[PROVIDED TEXT]
╔══
Mumsnet has not checked the qualifications of anyone posting here. If you need help urgently or expert advice, please see our domestic violence webguide and/or relationships webguide. Many Mumsnetters experiencing domestic abuse have found this thread helpful: Listen up, everybody

Finally told my physically/emotionally abusive H I am divorcing him...

999 replies

Namechanger2015 · 17/05/2015 21:01

I have been posting about my H since Jan. He assaulted me in Dec in front of my DC. I left in late Jan with my DC and we moved in with my parents 1.5h away, close to my family.

Since then he has offered to sell the family home so we can live together close to my parents, and enrol in an abusers course, and has generally seen the error of his ways. Except of course, he hasn't.

He has decided that he likes the house too much to sell it, and is currently enjoying living alone in the 4-bed detached house that I paid towards with my salary, which he would not allow me access to.
╚══
[DATA EXTRACT]
╔══
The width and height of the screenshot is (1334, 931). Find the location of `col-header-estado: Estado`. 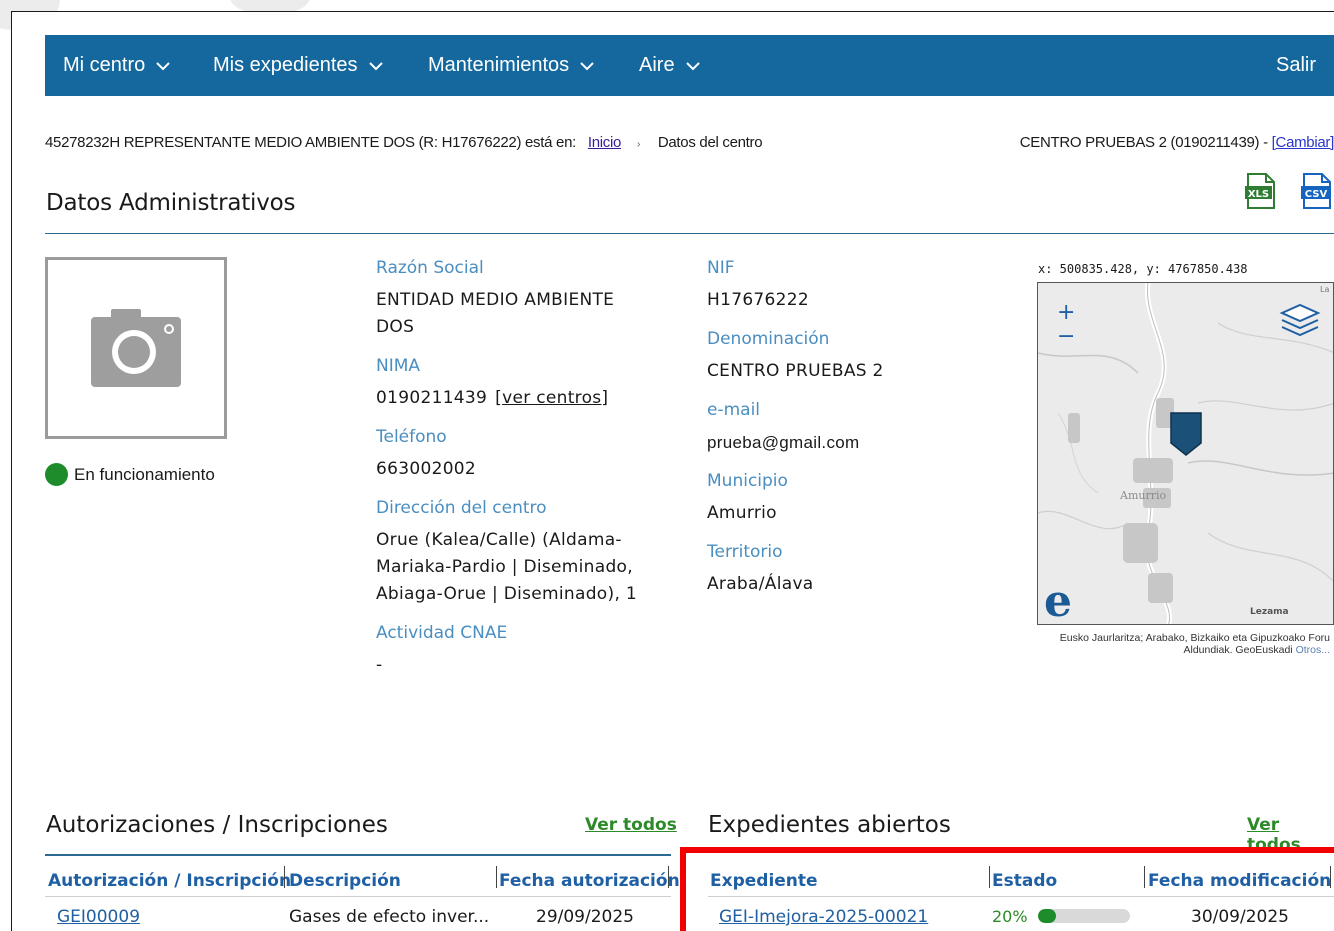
╚══
[DIRECTIVE 1]
From the forum post, copy the passage that begins at the words "999 replies" and ends after the words "me access to.".
[DIRECTIVE 2]
Answer these questions using the forum post:
(a) In which month did the poster leave with the DC?
(b) How far from the poster's former home do the poster's parents live?
(c) How many bedrooms does the house mentioned in the forum post have?

[EXERCISE ANSWER 1]
999 replies

Namechanger2015 · 17/05/2015 21:01

I have been posting about my H since Jan. He assaulted me in Dec in front of my DC. I left in late Jan with my DC and we moved in with my parents 1.5h away, close to my family.

Since then he has offered to sell the family home so we can live together close to my parents, and enrol in an abusers course, and has generally seen the error of his ways. Except of course, he hasn't.

He has decided that he likes the house too much to sell it, and is currently enjoying living alone in the 4-bed detached house that I paid towards with my salary, which he would not allow me access to.

[EXERCISE ANSWER 2]
(a) Late January.
(b) 1.5 hours away.
(c) Four.